- [TEXT PROVIDED]
▽

Problems in negotiating the stiffening cannula

In situations where the operator finds negotiating the stiffening cannula a challenge, it is recommended to try and negotiate the cannula over the extra support of the metallic guide wire. Attempts to pass the stiffener during deep inspiration also assist in negotiating passage. Slightly rotate and direct the cannula posterolaterally to the right side at the hepatic venous confluence, since the RHV at times may not be in a true coronal plane. It also helps to change the curve of the cannula outside the body of patient, to match the curvature of the RHV at the IVC-RHV junction.

Avoiding capsular breach

It is advisable to take the biopsy with patient holding his/her breath in inspiration. It is also important to avoid taking a biopsy from the peripheral one-third of the hepatic vein to avoid breach of the liver capsule. Direct the cannula anteriorly, since the liver tissue is more anteriorly. If the capsule is breached, always perform a check venogram which confirms the injury by contrast leakage into the peritoneal cavity. In case a breach is noted, embolise the breached tract using gel foam. If not sealed with gel foam, embolising the tract using glue is equally helpful.

△

- [DATA EXTRACT]
▽

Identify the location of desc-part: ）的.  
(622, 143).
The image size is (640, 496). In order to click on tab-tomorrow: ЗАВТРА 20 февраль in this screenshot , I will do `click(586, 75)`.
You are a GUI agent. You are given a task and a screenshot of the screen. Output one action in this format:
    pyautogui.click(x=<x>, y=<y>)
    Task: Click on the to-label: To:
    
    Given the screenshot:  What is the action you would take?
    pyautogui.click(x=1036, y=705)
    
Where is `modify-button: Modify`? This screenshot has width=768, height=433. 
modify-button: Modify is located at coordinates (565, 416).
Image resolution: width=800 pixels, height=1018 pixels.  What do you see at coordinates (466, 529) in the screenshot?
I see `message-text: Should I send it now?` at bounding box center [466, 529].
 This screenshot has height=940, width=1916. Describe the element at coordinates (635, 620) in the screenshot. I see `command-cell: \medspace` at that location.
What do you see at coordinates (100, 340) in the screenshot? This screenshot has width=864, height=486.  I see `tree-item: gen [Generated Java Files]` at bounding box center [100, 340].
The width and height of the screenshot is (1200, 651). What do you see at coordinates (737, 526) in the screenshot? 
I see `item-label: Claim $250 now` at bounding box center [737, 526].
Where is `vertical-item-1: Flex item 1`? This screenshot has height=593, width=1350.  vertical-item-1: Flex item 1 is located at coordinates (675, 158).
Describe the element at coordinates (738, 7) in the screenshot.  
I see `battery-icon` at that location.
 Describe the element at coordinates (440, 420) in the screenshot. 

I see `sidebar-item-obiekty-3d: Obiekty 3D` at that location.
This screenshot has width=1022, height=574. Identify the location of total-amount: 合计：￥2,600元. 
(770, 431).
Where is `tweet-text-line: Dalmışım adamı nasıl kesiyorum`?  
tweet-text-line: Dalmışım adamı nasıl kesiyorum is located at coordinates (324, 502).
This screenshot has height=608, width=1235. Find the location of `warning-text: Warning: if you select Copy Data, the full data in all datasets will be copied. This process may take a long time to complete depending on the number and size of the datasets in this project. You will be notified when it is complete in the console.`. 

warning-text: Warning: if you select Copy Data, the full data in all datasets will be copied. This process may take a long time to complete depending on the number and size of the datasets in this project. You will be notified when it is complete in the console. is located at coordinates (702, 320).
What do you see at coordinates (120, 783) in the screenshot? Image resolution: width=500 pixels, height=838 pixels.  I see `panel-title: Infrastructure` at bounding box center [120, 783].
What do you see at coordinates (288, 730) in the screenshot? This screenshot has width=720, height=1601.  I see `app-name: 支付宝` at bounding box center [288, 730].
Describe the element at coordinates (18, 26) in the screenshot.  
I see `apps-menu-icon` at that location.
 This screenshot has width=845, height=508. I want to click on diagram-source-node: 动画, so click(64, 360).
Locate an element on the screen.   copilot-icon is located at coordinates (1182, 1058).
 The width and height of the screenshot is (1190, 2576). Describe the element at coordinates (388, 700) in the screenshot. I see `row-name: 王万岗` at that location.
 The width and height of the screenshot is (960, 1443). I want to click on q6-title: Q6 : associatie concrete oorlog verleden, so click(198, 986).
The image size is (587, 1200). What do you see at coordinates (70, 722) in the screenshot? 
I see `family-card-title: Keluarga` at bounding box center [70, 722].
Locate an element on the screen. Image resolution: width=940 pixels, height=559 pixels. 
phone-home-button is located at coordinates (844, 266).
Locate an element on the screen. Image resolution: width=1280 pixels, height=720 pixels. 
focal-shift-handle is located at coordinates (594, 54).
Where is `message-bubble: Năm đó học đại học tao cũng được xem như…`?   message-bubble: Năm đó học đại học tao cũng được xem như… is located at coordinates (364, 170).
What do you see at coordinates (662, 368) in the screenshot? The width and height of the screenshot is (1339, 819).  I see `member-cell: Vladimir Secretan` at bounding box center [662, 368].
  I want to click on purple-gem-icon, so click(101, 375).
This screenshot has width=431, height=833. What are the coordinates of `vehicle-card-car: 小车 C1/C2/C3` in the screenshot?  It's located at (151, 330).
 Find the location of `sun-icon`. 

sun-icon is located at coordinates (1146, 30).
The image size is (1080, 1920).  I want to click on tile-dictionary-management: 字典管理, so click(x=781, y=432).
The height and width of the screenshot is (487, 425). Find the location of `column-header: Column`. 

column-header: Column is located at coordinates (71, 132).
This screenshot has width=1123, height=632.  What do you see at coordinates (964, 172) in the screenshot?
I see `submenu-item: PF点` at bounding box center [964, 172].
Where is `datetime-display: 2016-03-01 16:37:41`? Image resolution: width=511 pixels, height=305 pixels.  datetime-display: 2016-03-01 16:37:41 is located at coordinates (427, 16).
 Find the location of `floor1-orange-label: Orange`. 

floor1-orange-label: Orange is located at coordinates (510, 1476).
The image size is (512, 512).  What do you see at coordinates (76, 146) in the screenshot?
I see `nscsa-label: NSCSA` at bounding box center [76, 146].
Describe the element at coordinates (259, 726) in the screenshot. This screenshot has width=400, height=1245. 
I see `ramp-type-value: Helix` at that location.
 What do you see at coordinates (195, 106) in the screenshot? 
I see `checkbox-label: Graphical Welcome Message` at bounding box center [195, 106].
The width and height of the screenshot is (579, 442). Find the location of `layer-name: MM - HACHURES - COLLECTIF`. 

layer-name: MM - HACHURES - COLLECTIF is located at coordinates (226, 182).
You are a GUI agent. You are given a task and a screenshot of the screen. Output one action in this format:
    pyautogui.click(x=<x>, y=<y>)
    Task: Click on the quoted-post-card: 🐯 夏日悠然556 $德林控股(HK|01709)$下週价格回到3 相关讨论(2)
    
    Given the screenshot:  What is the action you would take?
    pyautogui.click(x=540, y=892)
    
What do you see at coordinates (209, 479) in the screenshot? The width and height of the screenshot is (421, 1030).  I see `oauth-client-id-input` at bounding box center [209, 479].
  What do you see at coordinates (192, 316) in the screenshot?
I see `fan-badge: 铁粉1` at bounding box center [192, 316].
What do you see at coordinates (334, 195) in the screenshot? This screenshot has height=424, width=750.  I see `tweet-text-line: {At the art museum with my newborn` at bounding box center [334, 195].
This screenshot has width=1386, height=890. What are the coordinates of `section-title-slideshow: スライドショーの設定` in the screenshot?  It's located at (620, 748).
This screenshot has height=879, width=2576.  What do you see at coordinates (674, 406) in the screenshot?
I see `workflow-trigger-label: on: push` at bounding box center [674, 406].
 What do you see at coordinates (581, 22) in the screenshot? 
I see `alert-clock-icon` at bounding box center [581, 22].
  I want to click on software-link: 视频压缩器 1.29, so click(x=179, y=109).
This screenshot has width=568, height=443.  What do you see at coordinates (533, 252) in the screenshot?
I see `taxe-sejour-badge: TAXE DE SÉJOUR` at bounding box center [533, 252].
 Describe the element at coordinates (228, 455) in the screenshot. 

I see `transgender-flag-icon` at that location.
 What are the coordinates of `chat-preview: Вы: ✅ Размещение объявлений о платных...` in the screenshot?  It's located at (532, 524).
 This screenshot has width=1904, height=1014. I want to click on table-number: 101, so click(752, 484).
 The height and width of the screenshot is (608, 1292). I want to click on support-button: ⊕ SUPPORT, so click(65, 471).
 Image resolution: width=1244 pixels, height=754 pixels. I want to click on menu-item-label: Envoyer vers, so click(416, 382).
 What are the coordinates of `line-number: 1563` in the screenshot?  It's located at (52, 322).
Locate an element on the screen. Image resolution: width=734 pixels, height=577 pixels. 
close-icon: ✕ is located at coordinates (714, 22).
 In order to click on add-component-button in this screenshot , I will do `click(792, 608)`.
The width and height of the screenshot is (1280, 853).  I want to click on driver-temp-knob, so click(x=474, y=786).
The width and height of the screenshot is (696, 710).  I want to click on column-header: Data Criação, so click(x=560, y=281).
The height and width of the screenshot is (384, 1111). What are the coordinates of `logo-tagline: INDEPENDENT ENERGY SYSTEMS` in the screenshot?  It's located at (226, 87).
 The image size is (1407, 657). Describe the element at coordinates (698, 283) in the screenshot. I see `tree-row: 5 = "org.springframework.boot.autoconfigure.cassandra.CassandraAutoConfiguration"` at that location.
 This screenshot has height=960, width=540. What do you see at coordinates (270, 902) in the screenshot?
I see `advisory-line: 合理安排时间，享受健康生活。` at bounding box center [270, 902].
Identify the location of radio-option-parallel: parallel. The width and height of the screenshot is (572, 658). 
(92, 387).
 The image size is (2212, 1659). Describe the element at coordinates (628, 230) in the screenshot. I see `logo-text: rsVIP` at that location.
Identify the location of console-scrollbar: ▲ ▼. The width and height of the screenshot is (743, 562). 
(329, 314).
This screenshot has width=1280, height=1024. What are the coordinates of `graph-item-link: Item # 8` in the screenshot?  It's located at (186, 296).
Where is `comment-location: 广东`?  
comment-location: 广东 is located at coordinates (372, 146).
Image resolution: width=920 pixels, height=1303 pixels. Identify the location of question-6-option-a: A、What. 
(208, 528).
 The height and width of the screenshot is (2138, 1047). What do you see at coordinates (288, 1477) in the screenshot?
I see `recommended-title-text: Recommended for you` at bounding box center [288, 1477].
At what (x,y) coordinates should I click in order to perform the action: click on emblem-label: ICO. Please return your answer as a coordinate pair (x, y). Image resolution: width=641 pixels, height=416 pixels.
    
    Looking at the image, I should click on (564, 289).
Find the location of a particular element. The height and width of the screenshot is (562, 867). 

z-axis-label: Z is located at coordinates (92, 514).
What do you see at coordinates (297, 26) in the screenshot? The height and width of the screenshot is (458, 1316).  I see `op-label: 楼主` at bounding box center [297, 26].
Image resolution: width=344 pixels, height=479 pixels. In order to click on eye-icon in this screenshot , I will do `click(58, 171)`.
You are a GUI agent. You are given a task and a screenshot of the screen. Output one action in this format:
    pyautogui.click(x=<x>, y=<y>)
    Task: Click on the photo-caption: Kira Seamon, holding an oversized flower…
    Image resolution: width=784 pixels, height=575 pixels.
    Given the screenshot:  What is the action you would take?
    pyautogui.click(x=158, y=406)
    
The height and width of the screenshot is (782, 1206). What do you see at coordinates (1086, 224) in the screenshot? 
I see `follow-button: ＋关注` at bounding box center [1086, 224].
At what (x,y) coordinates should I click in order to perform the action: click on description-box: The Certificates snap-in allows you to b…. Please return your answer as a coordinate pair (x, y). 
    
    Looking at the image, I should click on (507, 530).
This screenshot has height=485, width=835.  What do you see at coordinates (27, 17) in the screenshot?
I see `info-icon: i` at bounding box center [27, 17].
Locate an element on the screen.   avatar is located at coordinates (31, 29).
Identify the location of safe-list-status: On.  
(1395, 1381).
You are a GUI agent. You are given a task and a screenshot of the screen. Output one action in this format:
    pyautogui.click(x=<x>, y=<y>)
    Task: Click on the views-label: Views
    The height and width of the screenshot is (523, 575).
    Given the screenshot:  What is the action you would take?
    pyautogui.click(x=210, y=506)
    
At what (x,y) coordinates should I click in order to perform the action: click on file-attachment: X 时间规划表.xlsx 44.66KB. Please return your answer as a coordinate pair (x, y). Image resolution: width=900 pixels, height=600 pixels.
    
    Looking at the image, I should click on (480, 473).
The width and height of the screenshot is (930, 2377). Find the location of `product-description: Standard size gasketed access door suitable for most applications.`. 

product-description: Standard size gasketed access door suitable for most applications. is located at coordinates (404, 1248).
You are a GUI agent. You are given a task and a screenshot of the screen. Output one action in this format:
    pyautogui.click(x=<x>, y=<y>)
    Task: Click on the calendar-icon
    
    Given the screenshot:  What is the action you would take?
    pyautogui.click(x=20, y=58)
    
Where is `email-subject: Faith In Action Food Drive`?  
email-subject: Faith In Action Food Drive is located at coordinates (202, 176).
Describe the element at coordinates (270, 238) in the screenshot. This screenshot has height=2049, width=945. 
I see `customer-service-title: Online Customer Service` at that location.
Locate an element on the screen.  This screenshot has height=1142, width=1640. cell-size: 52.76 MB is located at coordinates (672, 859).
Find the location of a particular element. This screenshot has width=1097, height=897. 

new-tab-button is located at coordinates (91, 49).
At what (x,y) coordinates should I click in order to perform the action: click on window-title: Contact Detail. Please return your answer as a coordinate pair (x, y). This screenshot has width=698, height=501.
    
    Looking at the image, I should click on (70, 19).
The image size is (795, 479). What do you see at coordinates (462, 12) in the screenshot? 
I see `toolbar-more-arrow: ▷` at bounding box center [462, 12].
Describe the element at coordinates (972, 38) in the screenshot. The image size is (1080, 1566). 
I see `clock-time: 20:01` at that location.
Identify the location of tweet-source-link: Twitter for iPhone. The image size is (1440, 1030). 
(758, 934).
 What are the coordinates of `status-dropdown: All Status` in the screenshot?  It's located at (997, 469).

△

- [REQUIRED TASKS]
a: In the passage on hepatic vein biopsy technique, what should be used to embolise a breached tract if gel foam does not seal it?
b: Reproduce the passage on hepatic vein biopsy technique word for word, from "In situations where" to "the IVC-RHV junction.".
c: Write what follows the last sentence of the passage on hepatic vein biopsy technique.

- [PER-TASK OUTPUTS]
a: Glue.

b:
In situations where the operator finds negotiating the stiffening cannula a challenge, it is recommended to try and negotiate the cannula over the extra support of the metallic guide wire. Attempts to pass the stiffener during deep inspiration also assist in negotiating passage. Slightly rotate and direct the cannula posterolaterally to the right side at the hepatic venous confluence, since the RHV at times may not be in a true coronal plane. It also helps to change the curve of the cannula outside the body of patient, to match the curvature of the RHV at the IVC-RHV junction.

c:
Adequacy of sample

Three passes of samples are adequate. With a cirrhotic liver, fragmented samples are common. To acquire good sample size, it is imperative to wedge the cannula properly against the wall of the hepatic vein.

Complications

TJLB is a relatively safe procedure. Reported complication rate in different series varies from 0.5 to 1% and as high as 15%.[5] Minor complications include local pain, hematoma, paresthesia and transient cardiac arrhythmias during catheter manipulation Other puncture-related complications include pneumothorax and inadvertent carotid puncture, which can be avoided by judicious use of ultrasound guidance.

Major complications include hemoperitoneum due to rupture of the liver capsule either owing to technical reasons or a very small shrunken liver. Risk of significant intraperitoneal bleed is low to the tune of 0.2 to 0.5%.[9] Cholangitis and perforation of the hepatic capsule are other unusual complications. Fatal arrhythmias are rare. Mortality associated with this procedure is low (0.2-0.3%).[10] In case of significant hemoperitoneum, a post-procedure hepatic venogram can identify the source of bleed and the tract can be embolized. If the bleeding is from a branch of the hepatic artery, selective hepatic angiogram and embolization is warranted. If the source of bleeding cannot be identified, empirical embolization of the RHV branches can be performed.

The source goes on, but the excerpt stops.